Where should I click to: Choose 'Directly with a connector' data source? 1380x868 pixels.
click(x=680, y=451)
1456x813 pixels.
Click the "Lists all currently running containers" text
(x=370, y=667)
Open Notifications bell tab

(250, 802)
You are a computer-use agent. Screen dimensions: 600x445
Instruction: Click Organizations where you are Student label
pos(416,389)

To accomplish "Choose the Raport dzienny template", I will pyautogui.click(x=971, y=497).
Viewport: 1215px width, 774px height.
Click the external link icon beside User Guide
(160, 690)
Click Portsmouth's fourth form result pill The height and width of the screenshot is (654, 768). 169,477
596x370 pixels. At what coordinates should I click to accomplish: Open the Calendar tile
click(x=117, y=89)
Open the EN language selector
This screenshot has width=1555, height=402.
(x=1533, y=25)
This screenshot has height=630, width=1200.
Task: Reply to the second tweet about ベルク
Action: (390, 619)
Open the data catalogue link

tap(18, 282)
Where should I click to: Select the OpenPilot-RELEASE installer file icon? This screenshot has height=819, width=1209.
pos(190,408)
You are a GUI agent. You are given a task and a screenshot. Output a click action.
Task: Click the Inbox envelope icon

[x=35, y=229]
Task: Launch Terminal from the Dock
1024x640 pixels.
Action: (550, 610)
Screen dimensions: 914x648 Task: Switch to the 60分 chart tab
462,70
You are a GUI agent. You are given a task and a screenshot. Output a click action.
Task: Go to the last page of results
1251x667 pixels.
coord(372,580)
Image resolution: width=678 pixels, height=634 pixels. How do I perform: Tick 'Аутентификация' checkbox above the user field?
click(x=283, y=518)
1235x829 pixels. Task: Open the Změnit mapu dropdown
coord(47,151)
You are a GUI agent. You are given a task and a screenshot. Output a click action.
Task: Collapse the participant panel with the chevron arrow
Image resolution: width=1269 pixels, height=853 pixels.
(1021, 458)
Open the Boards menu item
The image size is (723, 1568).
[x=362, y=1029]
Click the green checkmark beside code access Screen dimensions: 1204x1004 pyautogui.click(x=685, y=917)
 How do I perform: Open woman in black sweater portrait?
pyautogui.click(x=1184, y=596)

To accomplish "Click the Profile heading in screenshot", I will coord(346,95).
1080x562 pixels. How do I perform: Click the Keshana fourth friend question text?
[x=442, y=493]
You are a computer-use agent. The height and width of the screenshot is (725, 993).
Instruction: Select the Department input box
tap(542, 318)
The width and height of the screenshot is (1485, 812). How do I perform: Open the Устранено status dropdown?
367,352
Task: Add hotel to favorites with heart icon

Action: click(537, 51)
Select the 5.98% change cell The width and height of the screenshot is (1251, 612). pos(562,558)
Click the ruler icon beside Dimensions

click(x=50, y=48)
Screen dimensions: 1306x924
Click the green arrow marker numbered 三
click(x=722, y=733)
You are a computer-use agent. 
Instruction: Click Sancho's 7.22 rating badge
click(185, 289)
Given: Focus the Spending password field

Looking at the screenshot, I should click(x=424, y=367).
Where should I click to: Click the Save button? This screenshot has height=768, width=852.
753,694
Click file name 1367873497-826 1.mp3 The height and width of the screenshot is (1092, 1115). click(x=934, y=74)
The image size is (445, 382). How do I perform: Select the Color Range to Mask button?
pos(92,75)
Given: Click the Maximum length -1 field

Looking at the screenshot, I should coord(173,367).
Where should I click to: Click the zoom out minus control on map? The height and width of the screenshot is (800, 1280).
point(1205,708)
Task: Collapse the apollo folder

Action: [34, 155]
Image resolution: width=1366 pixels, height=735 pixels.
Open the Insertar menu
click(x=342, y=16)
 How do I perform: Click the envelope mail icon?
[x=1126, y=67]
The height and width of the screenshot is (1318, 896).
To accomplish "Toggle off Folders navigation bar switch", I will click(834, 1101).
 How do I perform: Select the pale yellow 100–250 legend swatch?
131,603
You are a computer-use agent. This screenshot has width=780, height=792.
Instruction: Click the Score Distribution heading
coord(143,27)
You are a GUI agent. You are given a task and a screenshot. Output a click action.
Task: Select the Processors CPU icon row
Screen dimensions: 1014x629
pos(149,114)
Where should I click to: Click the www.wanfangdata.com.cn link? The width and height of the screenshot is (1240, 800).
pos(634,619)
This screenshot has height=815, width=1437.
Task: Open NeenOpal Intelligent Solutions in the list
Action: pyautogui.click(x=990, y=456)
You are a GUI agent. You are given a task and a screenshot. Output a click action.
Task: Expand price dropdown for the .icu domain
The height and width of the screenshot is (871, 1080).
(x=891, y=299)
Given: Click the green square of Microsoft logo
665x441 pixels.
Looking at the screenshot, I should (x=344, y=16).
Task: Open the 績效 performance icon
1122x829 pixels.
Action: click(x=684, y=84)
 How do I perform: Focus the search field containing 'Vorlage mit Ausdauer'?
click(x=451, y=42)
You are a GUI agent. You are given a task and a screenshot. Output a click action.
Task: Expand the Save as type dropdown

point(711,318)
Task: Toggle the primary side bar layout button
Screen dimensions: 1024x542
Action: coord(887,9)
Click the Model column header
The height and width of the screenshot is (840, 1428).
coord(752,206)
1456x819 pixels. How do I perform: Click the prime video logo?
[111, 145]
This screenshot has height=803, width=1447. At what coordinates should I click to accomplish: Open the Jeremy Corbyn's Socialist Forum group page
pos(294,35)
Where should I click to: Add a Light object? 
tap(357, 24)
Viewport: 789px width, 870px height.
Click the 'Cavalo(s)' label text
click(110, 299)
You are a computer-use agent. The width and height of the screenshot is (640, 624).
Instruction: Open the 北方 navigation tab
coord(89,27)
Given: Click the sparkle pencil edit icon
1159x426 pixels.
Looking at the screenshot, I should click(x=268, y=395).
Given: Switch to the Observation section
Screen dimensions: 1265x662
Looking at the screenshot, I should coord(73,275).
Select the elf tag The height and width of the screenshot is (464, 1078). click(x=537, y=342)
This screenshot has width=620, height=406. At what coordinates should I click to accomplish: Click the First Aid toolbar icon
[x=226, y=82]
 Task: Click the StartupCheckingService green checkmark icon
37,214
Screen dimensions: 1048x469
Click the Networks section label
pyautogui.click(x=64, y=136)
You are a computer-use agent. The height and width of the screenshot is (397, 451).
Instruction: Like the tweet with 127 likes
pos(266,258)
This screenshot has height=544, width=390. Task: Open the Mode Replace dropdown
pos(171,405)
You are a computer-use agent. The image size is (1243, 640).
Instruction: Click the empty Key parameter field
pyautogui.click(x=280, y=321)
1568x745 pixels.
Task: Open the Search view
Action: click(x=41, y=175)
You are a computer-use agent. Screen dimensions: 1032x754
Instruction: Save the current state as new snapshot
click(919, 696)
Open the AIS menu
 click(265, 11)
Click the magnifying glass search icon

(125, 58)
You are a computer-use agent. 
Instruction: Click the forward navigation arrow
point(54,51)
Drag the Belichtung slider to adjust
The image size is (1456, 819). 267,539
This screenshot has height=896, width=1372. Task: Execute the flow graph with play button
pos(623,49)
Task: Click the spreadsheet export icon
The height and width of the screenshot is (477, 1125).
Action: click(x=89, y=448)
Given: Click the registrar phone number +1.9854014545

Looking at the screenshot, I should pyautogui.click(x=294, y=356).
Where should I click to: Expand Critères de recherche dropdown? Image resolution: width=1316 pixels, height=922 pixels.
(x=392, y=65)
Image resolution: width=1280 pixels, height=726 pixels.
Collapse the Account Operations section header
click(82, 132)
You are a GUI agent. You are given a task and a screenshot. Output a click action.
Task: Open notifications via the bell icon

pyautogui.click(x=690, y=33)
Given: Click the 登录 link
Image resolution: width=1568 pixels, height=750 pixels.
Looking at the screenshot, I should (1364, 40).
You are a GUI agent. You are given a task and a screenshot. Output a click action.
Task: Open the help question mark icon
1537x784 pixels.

● **Your goal**
With the line containing "You are a computer-use agent. Screen dimensions: 600x445" as the last one, please set down exactly the lines of the records above from their very first line, and nothing more.

● **Output of the task**
Where should I click to: Choose 'Directly with a connector' data source? 1380x868 pixels.
click(x=680, y=451)
1456x813 pixels.
Click the "Lists all currently running containers" text
(x=370, y=667)
Open Notifications bell tab

(250, 802)
You are a computer-use agent. Screen dimensions: 600x445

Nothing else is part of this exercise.